Рорк проигнорировал требование Евы ехать в полицейское управление и повез ее в принадлежащий ему отель, где для них уже были приготовлены апартаменты. Ева слишком устала, чтобы спорить, и это доказывало Рорку, что он прав. Ей нужно было время, чтобы прийти в себя.
Оставив Рорка расплачиваться с коридорным, она прошла через огромную гостиную в таких же размеров спальню и уже раздевалась, когда он вошел.
– Я хочу принять душ. Мне нужно… смыть с себя грязь.
– Потом тебе нужно будет поесть. Что бы ты хотела?
– Я не знаю. – Ева мечтала только о горячей воде и душистом мыле. – Пока мне ничего не хочется.

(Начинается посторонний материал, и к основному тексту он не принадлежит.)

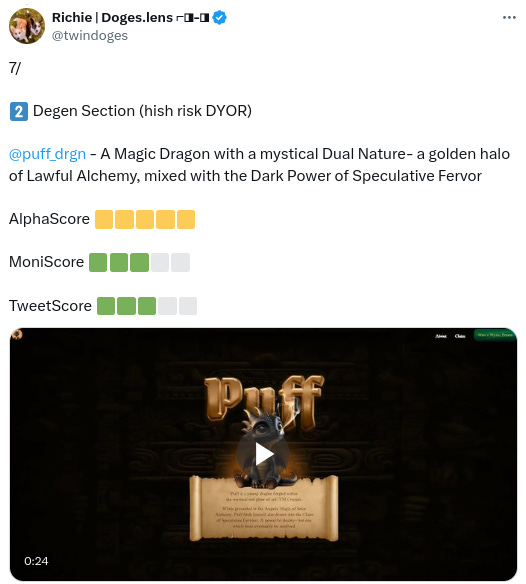Click the golden Puff title logo
526x584 pixels.
[264, 400]
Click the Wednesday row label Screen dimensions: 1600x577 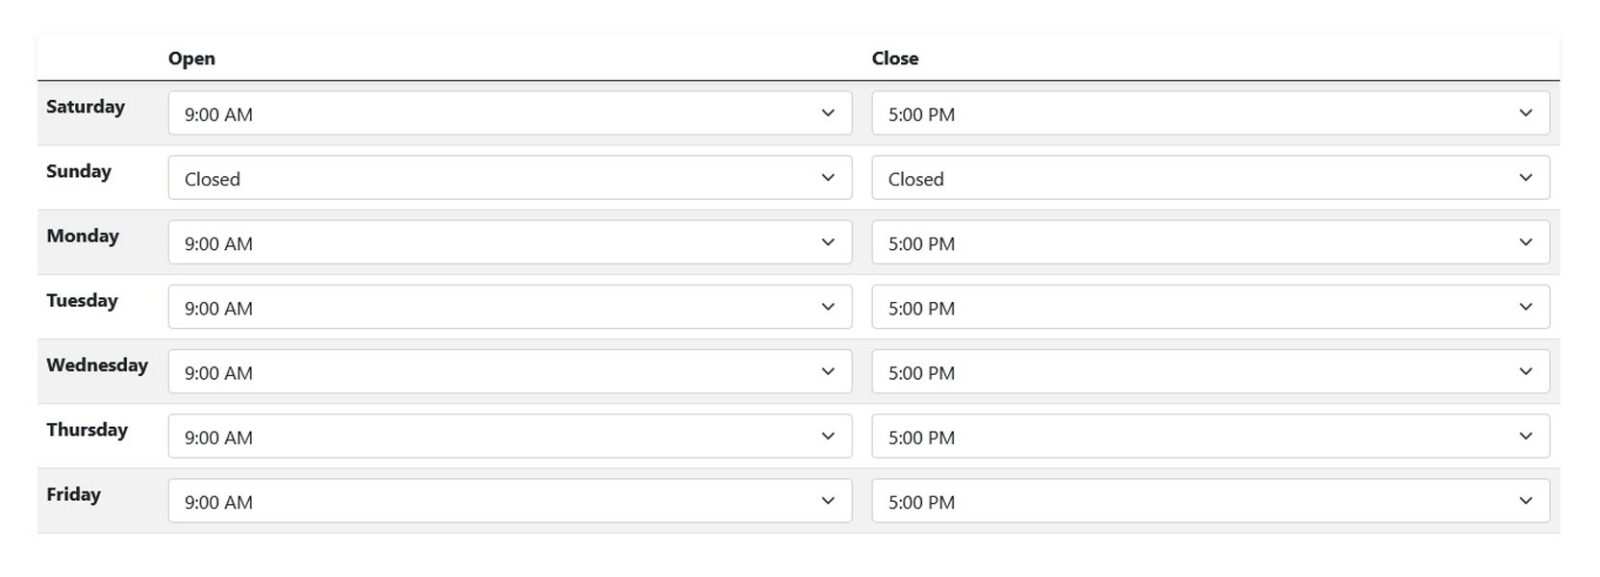pos(96,365)
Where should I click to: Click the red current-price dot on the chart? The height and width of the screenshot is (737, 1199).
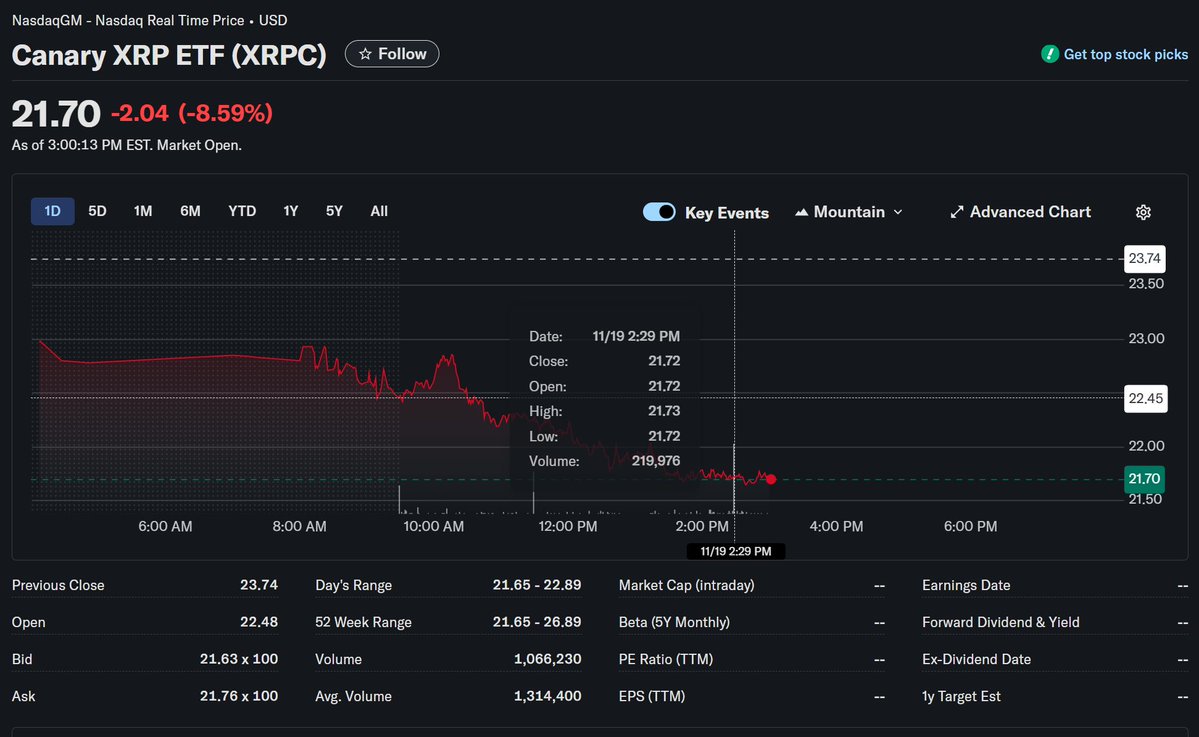[770, 479]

– Ладно, я буду в соседней комнате.
Рорку тоже требовалось побыть одному. Долго сдерживаемая ярость угрожала вырваться наружу. Только теперь он понял, почему Ева всегда принимает душ, горячий, как кипяток, – потому что ей в детстве долго приходилось мыться холодной водой. Рорк надеялся, что ей больше никогда не придется дрожать от холода, как она дрожала в комнате, до такой степени наполненной страшными призраками прошлого, что он, казалось, сам видел их.
Вид Евы, вновь переживающей тот ужас, который она так часто переживала во сне, делал его беспомощным, наполнял бешенством. Этот ублюдок бил и насиловал собственную дочь, собираясь продавать ее другим подонкам. Какой бог создает подобные существа и позволяет им издеваться над невинными детьми?
Подстрекаемый бушевавшим в нем гневом, Рорк сорвал рубашку, подвесил боксерскую грушу и атаковал ее голыми руками. С каждым ударом злость усиливалась, распространяясь по всему телу, словно рак. Груша была для него лицом отца Евы, которого он никогда не видел, потом стала лицом собственного отца. Черная пелена ненависти туманила ему зрение. Он наносил удары, обдирая до крови костяшки пальцев.
Когда груша сорвалась с привязи и отлетела к стене, Рорк обернулся в поисках другого объекта для избиения и увидел Еву, стоящую в дверях. На ней был белый гостиничный халат, а щеки казались почти такими же белыми.
– Мне следовало догадаться, что ты будешь испытывать, оказавшись там. – В голосе Рорка слышался ирландский акцент, появляющийся, когда он терял над собой контроль. Тело его блестело от пота, руки кровоточили. – Я не знаю, что мне делать, что сказать тебе.
Когда Ева шагнула к нему, он покачал головой.
– Нет, сейчас я не могу к тебе прикасаться. Я сам не свой. Чего доброго, я переломаю тебя пополам.
Ева остановилась, понимая, что переломать пополам Рорку хочется вовсе не ее.